Banyak negara mulai waspada terhadap pengaruh negatif media sosial bagi anak-anak, termasuk bahaya berita palsu dan manipulasi online. Indonesia sudah mengambil langkah pembatasan akses media sosial bagi anak usia 13 hingga 18 tahun, dengan aturan yang memungkinkan anak memiliki akun atas izin orang tua. Langkah ini direspon positif oleh negara lain.
Jerman, melalui Kanselir Friedrich Merz, berencana mengikuti jejak Indonesia dengan memberikan batasan bagi anak di bawah usia 16 tahun untuk mengakses platform seperti TikTok dan Instagram. Ini menjadi salah satu prioritas utama dalam konferensi partai konservatif CDU yang membahas dampak buruk media sosial pada masyarakat dan anak-anak.

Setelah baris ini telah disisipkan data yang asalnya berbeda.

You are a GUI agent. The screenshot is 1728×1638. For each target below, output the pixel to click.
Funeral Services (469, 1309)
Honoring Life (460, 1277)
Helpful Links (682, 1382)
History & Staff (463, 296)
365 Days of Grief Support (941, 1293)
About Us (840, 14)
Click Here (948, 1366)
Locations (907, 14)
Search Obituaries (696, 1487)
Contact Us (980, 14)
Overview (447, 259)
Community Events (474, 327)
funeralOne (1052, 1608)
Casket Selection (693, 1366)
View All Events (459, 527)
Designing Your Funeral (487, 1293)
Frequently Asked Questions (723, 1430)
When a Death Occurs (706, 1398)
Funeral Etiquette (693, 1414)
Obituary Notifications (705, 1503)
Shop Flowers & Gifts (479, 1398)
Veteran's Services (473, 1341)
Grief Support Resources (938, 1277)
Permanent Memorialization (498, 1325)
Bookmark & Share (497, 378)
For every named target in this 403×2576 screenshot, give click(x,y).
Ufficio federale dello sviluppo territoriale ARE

Negara-negara Eropa seperti Spanyol, Yunani, Prancis, dan Inggris juga mulai berencana atau sudah memberlakukan pembatasan serupa untuk melindungi anak-anak mereka dari konten yang berbahaya dan manipulatif. Kebijakan ini semakin menguat setelah Australia resmi melarang anak di bawah 16 tahun mengakses media sosial sejak Desember 2025.

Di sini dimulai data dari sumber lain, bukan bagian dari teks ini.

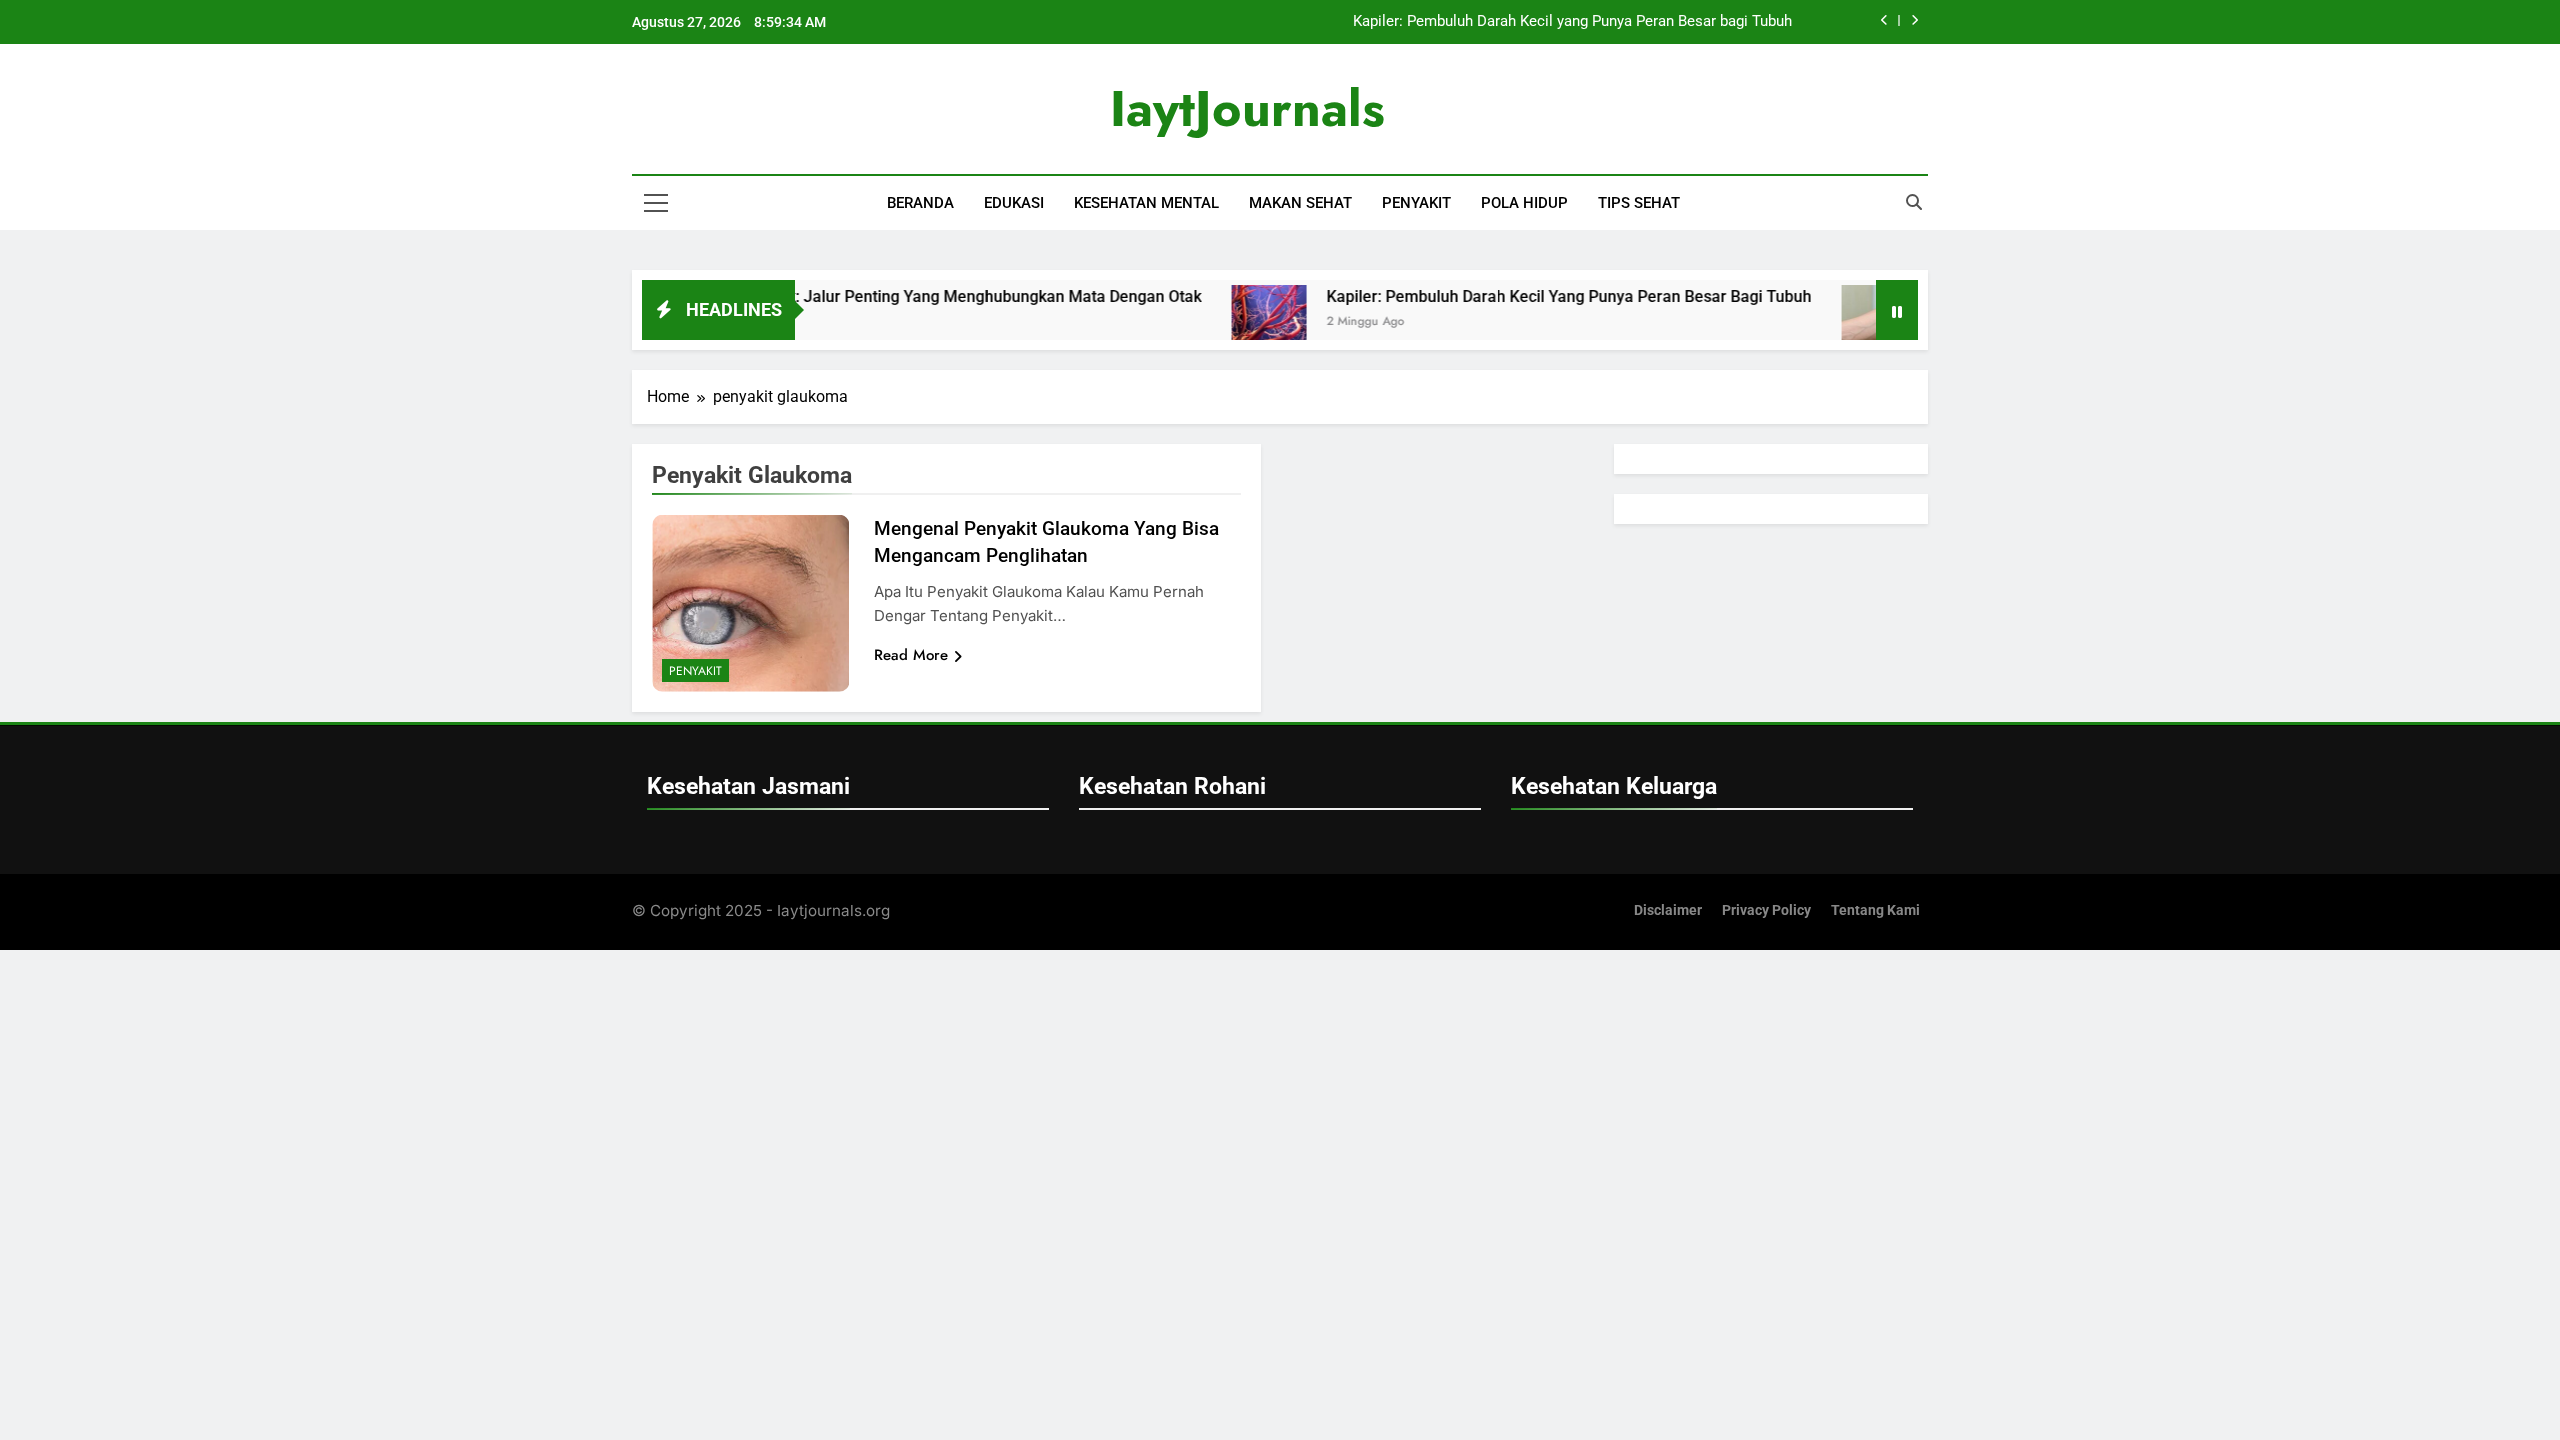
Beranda (920, 203)
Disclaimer (1668, 910)
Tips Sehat (1639, 203)
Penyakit (1416, 203)
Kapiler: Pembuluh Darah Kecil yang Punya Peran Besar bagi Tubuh (1572, 22)
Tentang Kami (1875, 910)
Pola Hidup (1524, 203)
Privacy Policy (1766, 910)
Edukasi (1014, 203)
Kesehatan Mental (1146, 203)
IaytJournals (1247, 108)
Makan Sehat (1300, 203)
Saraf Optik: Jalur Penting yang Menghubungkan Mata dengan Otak (906, 296)
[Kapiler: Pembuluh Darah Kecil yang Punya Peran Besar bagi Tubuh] (1217, 322)
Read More (911, 655)
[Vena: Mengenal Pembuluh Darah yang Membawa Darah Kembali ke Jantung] (1827, 322)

Aturan di Indonesia berbeda dengan Australia karena Indonesia menetapkan batas usia mulai dari 13 hingga 18 tahun dan memperbolehkan anak memiliki akun sosial media dengan izin orang tua. Sedangkan negara Asia lainnya seperti Malaysia dan India cenderung mengadopsi model pembatasan yang mirip Australia.
Dengan tren global yang terus berkembang ini, pembatasan akses media sosial ini diharapkan dapat menjadi langkah efektif memperkuat perlindungan anak terhadap dampak negatif dunia digital, sekaligus menumbuhkan pola penggunaan media sosial yang lebih sehat dan bijaksana.